Figure 1 is a perspective view of the link itself and the pin, Figures 2 and 3
The figures are a front view and a sectional view of the first embodiment, Figures 4 and 5 are a front view and a sectional view of the second embodiment, and Figures 6 and 7 are a front view and a sectional view of the third embodiment.
A front view and a sectional view of the embodiment, FIGS. 8 and 9 are perspective views of different embodiments of the spacer, and FIGS. 10 and 11 are the fourth embodiment.
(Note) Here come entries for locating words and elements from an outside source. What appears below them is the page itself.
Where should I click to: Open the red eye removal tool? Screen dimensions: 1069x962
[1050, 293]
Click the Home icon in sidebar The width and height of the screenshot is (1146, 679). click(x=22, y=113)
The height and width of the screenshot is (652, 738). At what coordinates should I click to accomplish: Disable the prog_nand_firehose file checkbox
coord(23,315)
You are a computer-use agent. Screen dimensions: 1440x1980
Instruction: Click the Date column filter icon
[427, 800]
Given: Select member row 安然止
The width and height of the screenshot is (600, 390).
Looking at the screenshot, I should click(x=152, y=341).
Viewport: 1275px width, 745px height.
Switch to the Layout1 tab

Plan view and partial cross-sectional front view of Example, No. 12, 1
Figure 3 is a perspective view of a different embodiment of a spacer with tongue pieces, Figures 14 and 15 are a plan view and partially sectional front view of the fifth embodiment, and Figures 16 and 17 are views of a spacer with two tongue pieces. FIG. 3 is a perspective view of a different embodiment; 1st
8 and 19 are an overall explanatory view and a partially enlarged sectional view of the invention of the earlier application, which is the basis of the present invention. 30, 30'... Pin, 31, 32... Hole, 3
3, 34, 35... Spacer, 36... Link, 37, 38, 37', 38'... Spacer, 3
9, 39', 39''... tongue piece, 36', 36''...
groove.

Claims (1)

[Scope of Claims] 1. In a flexible support such as a cable constructed by engaging a concave spherical inner surface and a convex spherical outer surface of a link, one or more holes are provided in a part of each of the spherical surfaces, and one of the holes is provided with one or more holes. A flexible support for cables, etc., with a pin press-fitted on one side and loosely mated on the other. 2. A flexible support for a cable or the like according to claim 1, wherein the pin is provided on a spacer inserted into a gap between adjacent links. 3. In a flexible support such as a cable configured by engaging a concave spherical inner surface and a convex spherical outer surface of a link, a spacer inserted into a gap between adjacent links has a tongue piece in the longitudinal direction, and the spacer has a tongue piece in the longitudinal direction. A flexible support for a cable, etc., characterized in that a piece is engaged with a groove provided in a link.